◆ SET EXERCISE
Reproduce the lines of the data below, word for word, from the line containing "Task: Click the Archives button in top bar" through the end of the data, including both ends. Leave out the pictures.

◆ STORED RECORDS
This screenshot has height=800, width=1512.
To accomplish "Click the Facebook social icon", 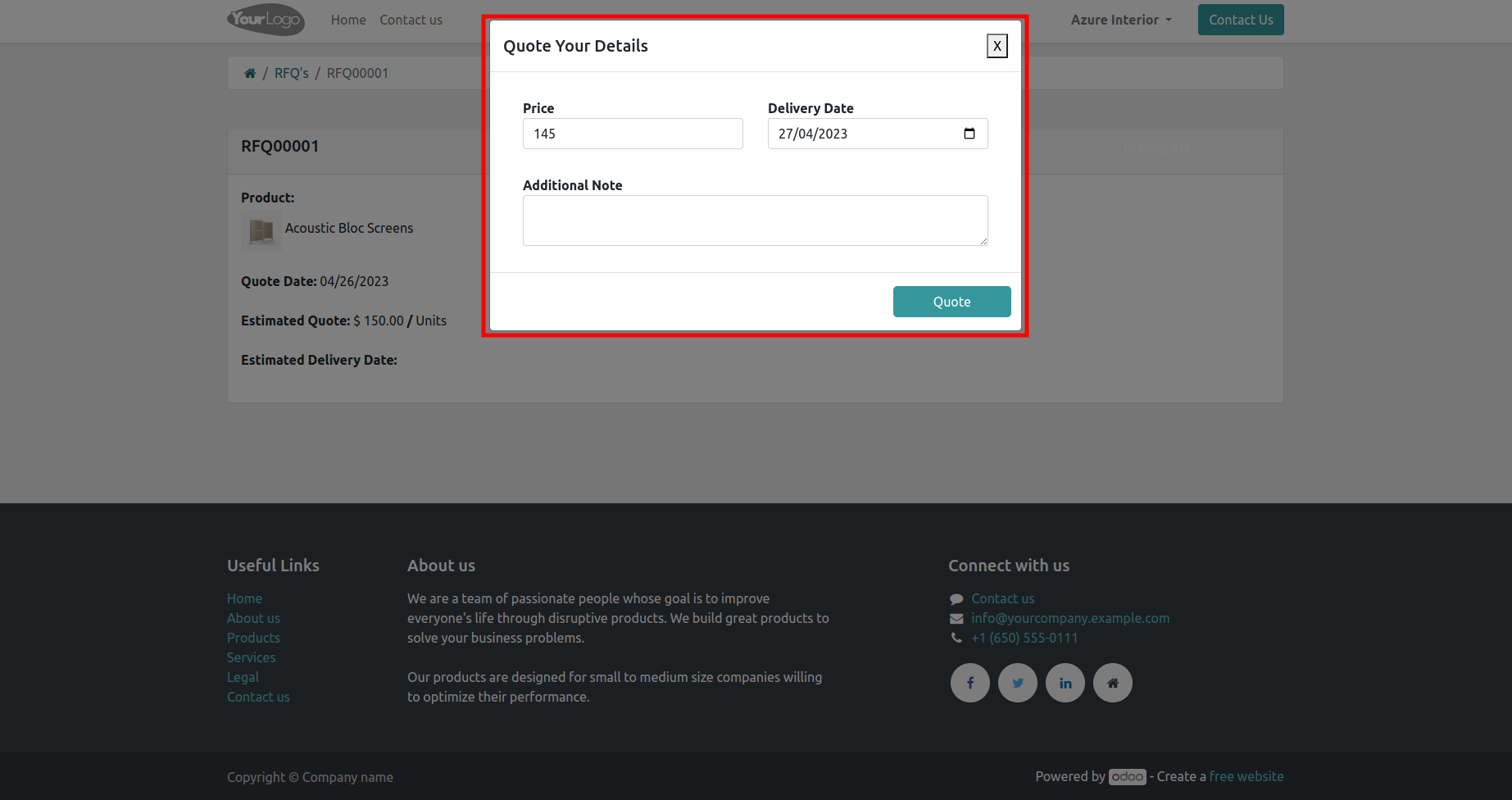I will click(x=970, y=683).
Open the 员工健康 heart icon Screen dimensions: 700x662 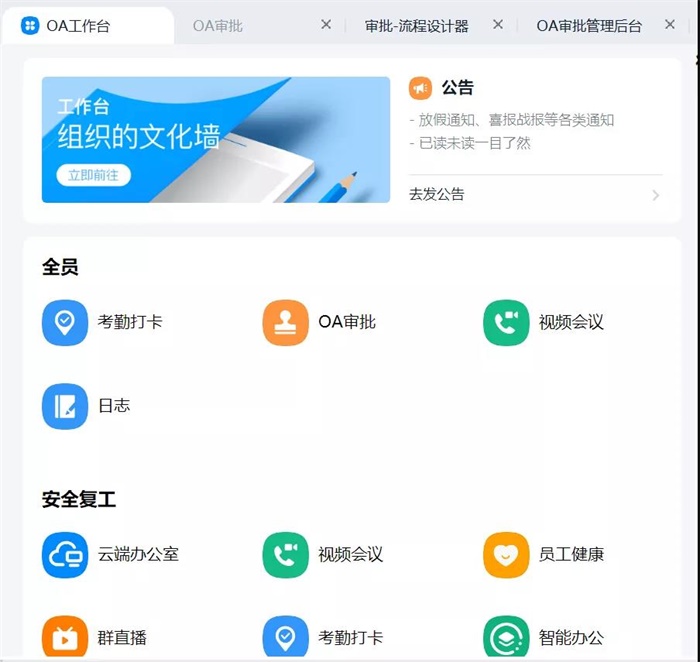point(506,554)
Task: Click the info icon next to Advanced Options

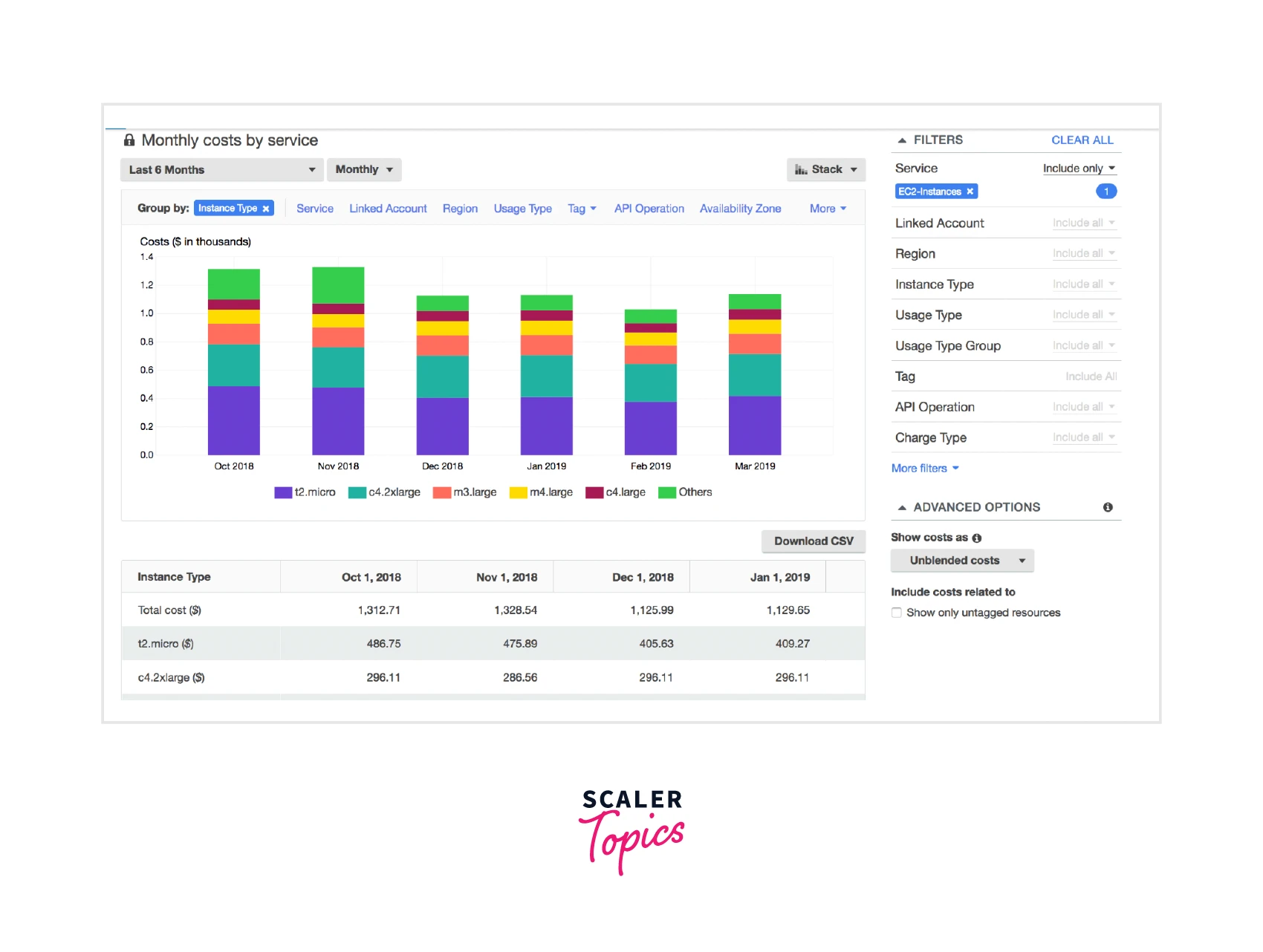Action: point(1107,507)
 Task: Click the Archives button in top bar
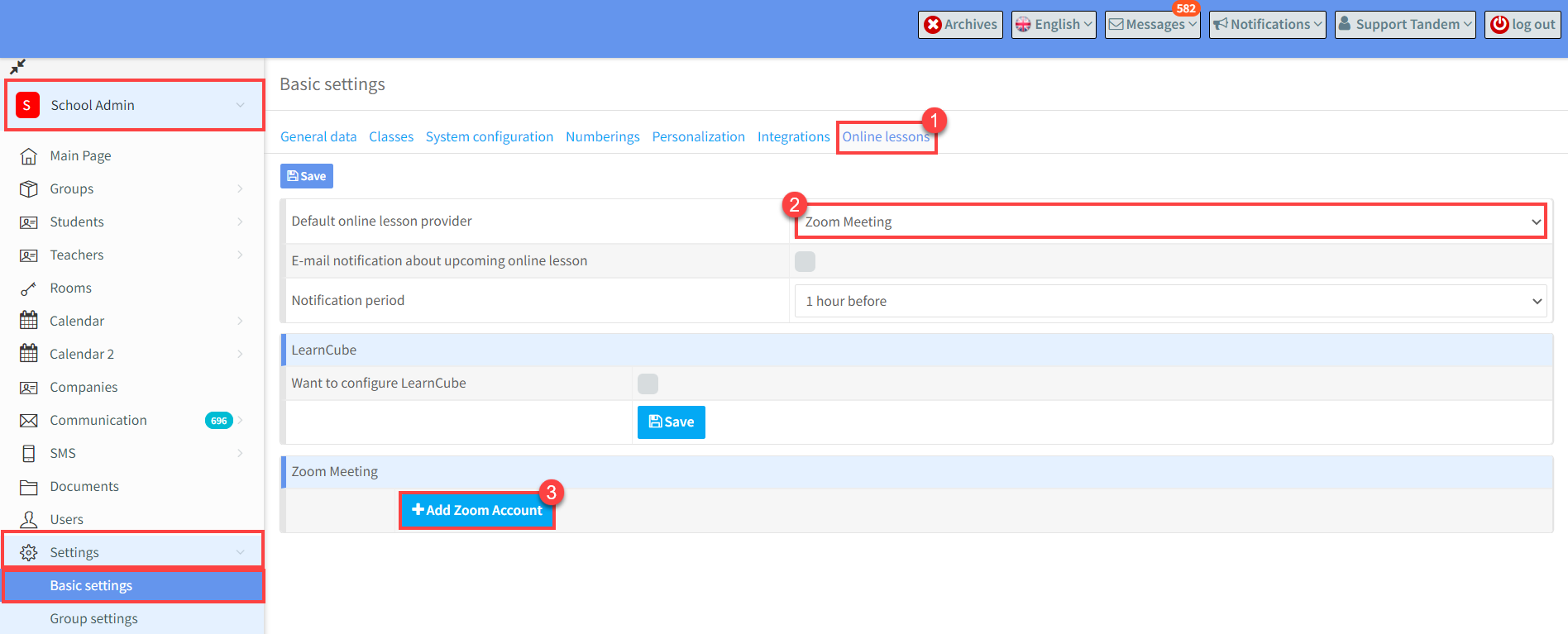pyautogui.click(x=960, y=25)
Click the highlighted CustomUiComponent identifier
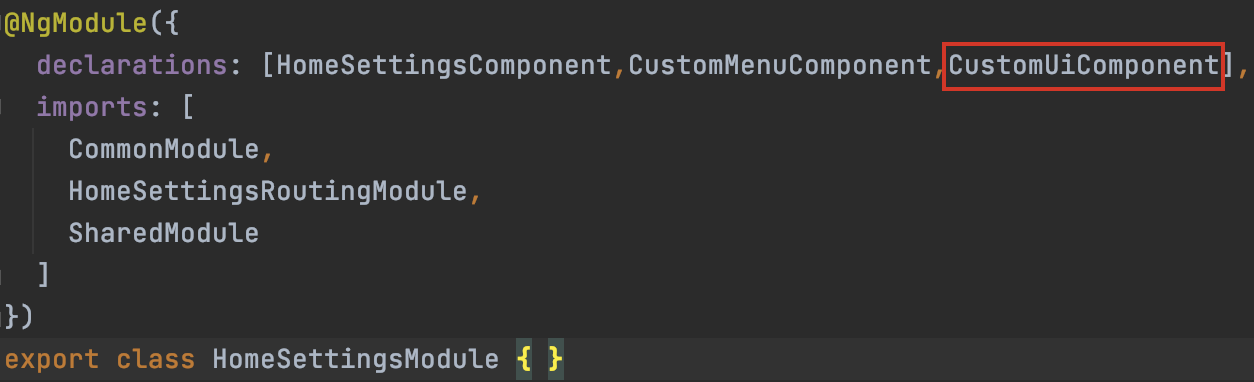Viewport: 1254px width, 382px height. tap(1083, 66)
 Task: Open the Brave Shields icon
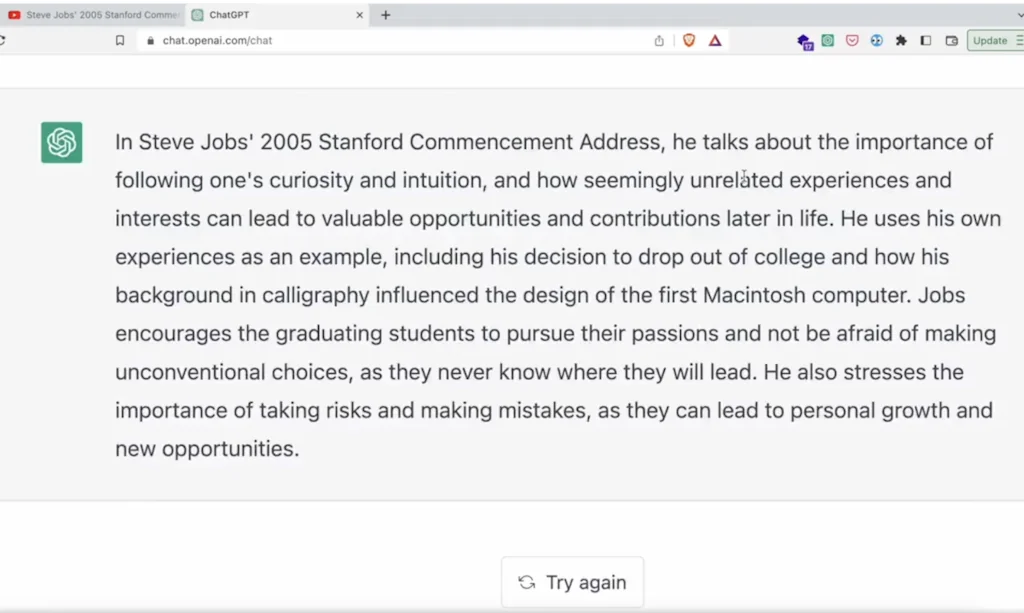point(689,40)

◆ OUTPUT BELOW
 Task: Click the Archives button in top bar
pyautogui.click(x=960, y=25)
Click the highlighted CustomUiComponent identifier
Viewport: 1254px width, 382px height. tap(1083, 66)
 Task: Open the Brave Shields icon
point(689,40)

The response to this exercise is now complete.